Three journalism heavyweights visit Tampa Bay area this week
The amount of journalism talent in the Tampa Bay area is about to reach ridiculous levels this week.
It begins with appearances Wednesday and Thursday by David Fanning, executive producer of the esteemed PBS series Frontline, in venues allowing local folks to quiz the founding executive producer of public television's high-profile investigative series and the mind behind programs ranging from a seven-part examination of 9/11 to a Pulitzer Prize-winning examination of the cast iron pipe making industry.
I'll be appearing with Fanning at the Palladium in St. Petersburg Wednesday night (7 p.m. for a VIP reception; 8 p.m. for the panel discussion), on a panel which also includes the St. Pete Times' international correspondent Susan Taylor Martin, WEDU producer Spencer Briggs and WTVT-Ch.13 investigative reporter Doug Smith. The topics are to include global issues and the state of modern journalism -- to be honest, I expect to be listening a lot.
Fanning also appears at the Poynter Institute for Media Studies Thursday night by himself in a similar set-up -- 7 p.m. VIP reception and 8 p.m. event -- to discuss his process working on Frontline more directly and answer questions one-on-one. Details on both events, organized and supported by Tampa public TV station WEDU-Ch. 3, can be found here.

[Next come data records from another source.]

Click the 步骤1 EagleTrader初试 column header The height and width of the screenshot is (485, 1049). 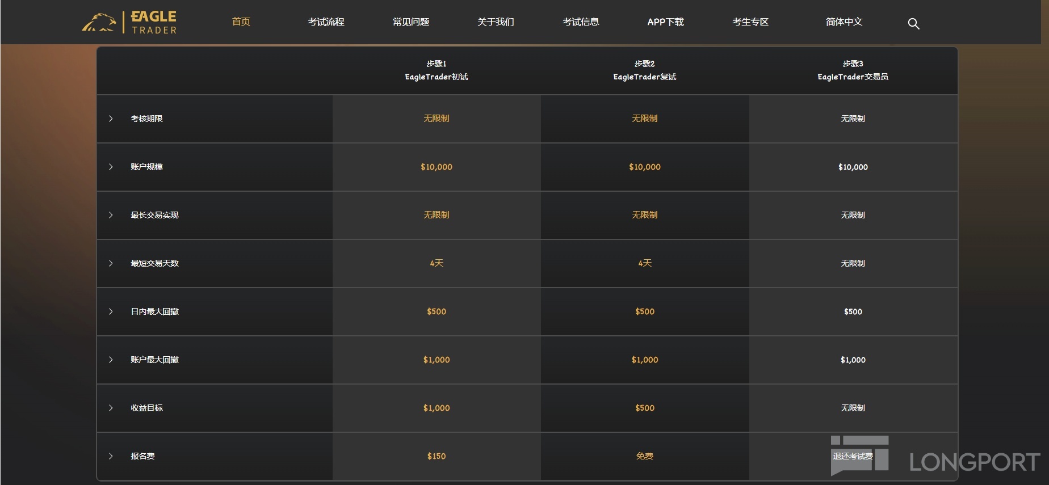[x=437, y=70]
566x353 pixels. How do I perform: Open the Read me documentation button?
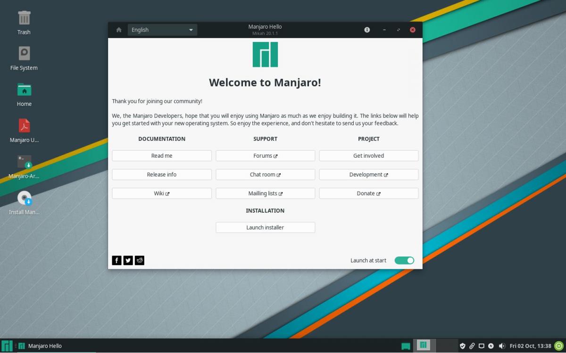pos(162,156)
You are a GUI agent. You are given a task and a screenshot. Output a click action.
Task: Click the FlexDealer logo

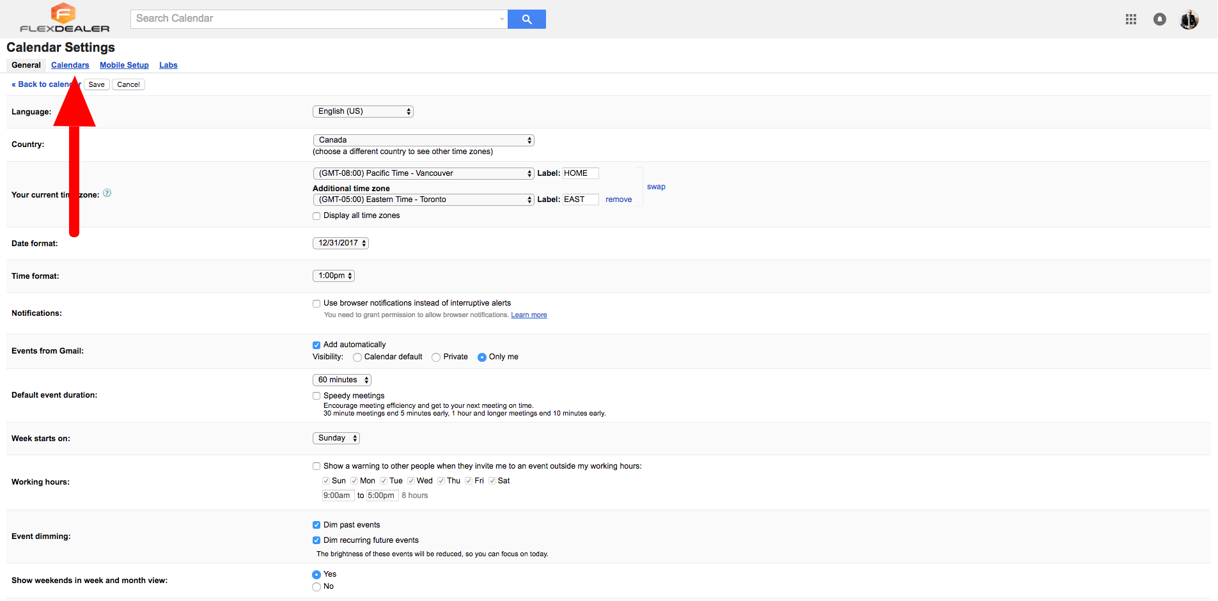point(64,18)
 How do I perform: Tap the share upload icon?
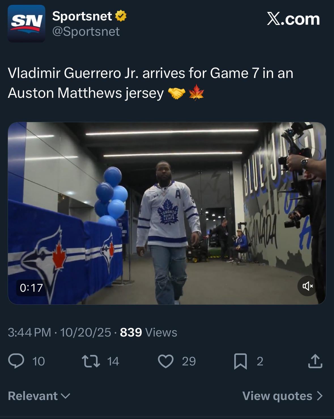point(315,361)
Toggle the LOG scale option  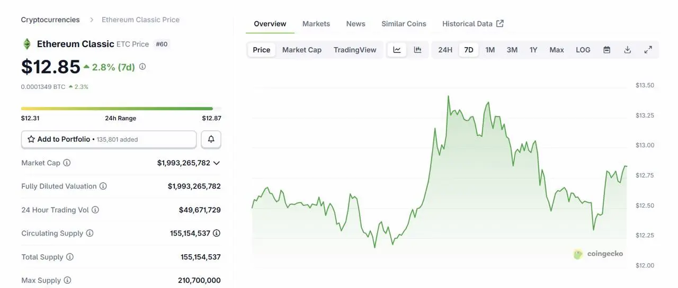point(583,50)
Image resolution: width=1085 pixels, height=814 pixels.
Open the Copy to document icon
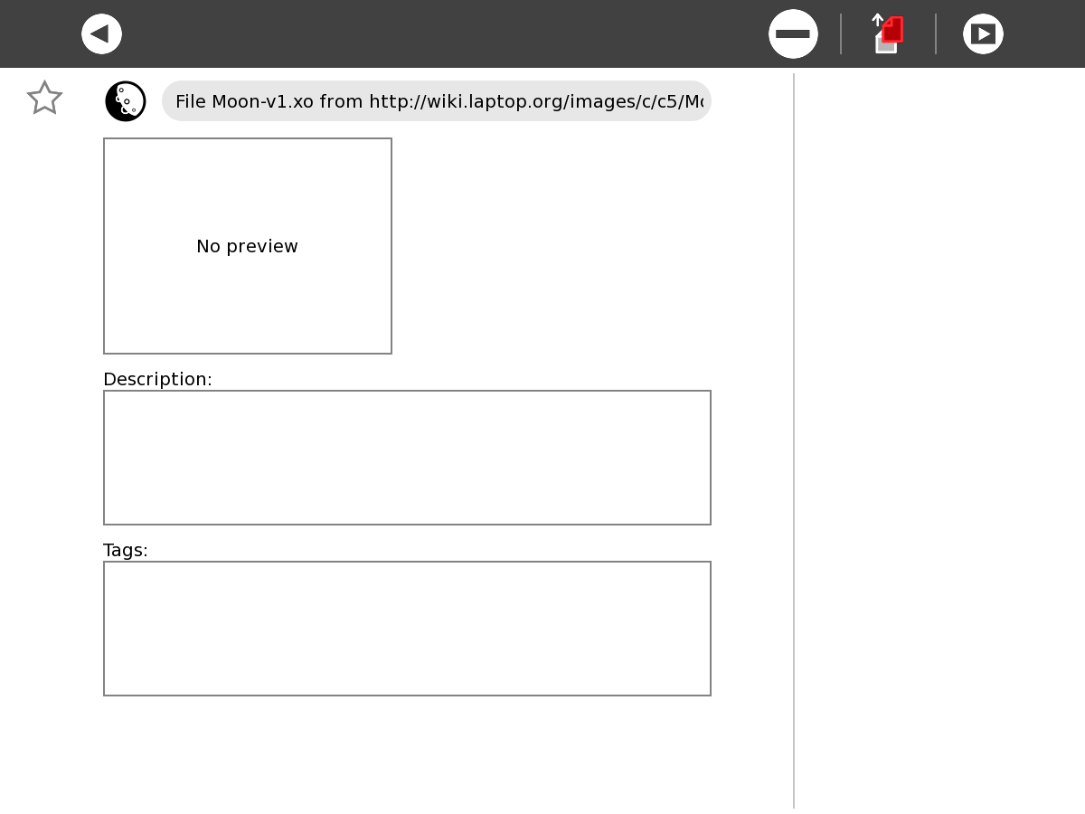click(x=888, y=34)
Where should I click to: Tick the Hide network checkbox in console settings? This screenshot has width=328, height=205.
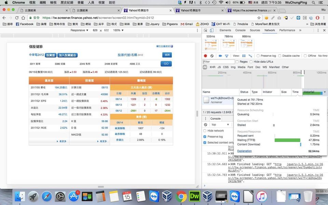[x=205, y=131]
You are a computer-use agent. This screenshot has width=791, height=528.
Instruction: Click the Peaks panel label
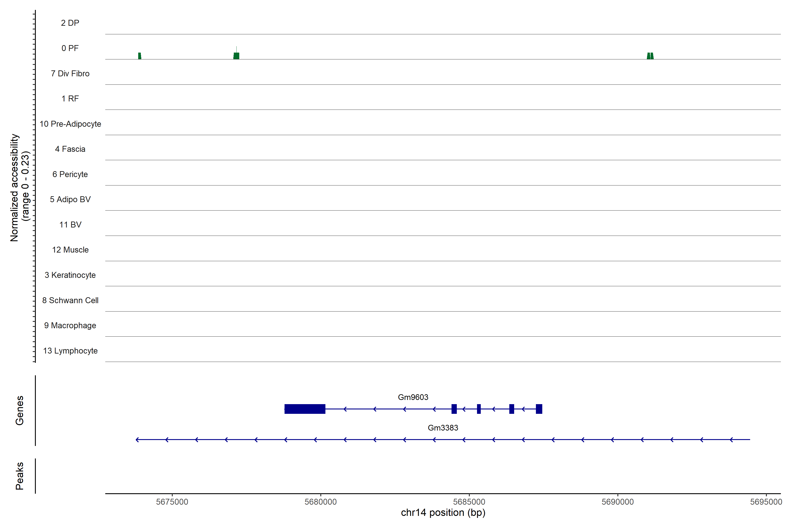[x=20, y=476]
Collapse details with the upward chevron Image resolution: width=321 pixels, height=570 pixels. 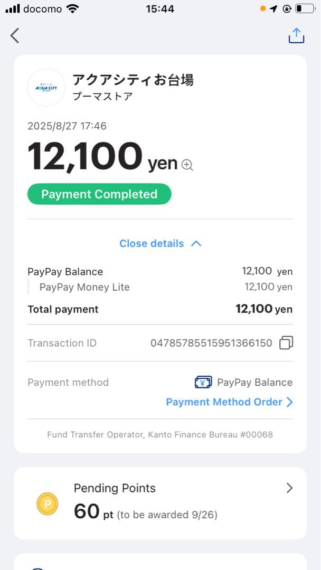(x=196, y=243)

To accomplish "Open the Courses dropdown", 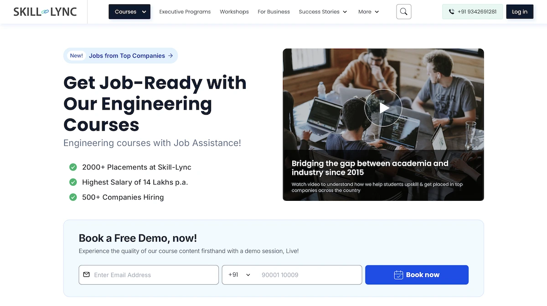I will 129,12.
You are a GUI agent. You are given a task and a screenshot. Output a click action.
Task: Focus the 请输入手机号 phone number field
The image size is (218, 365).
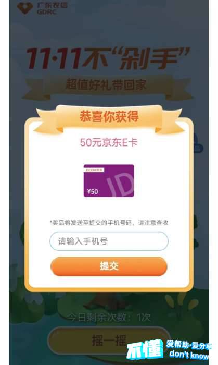click(x=109, y=241)
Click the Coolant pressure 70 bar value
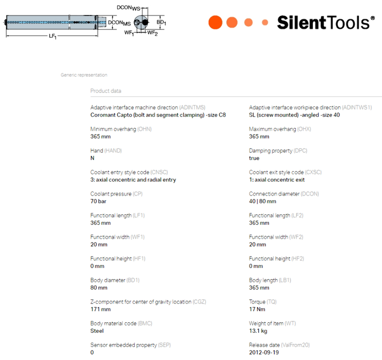 click(98, 201)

Also on Thursday, Cokie Roberts, a political commentator for ABC News, a senior news analyst with National Public Radio, author and syndicated columnist will speak at a luncheon organized by and supporting WUSF-Ch. 16 at 11:15 a.m. in the Tampa Convention Center. She's traveling the country to talk up the 10th anniversary of her book We Are Our Mothers' Daughters. Details on Roberts' luncheon can be found here.
Roberts co-hosted ABC's Sunday morning politics show until 2002, when former Bill Clinton aide George Stephanopolous took over the show.
And Farai Chideya, former host of National Public Radio's late, lamented black-focused public affairs show News and Notes, is scheduled to be the featured speaker at a daylong symposium held by the University of South Florida's Institute on Black Life on the implications of Barack Obama's election to president and the impact on community leadership.
The symposium, called “The Role and the Road to Leadership in the 21st Century,” will be held at the Embassy Suites, 3707 Spectrum Blvd., on USF’s Tampa campus. Details on that event are available here.
Chideya left News and Notes earlier this year, after NPR had announced it was canceling the show amid a series of cost-cutting moves, but before the program actually ended; reportedly, she was disappointed that the radio network would not pay for the show to cover the inauguration of the country's first black president.
Looks like anyone lamenting the state of modern journalism will have plenty of chance to rub shoulders with some people who are still doing great work.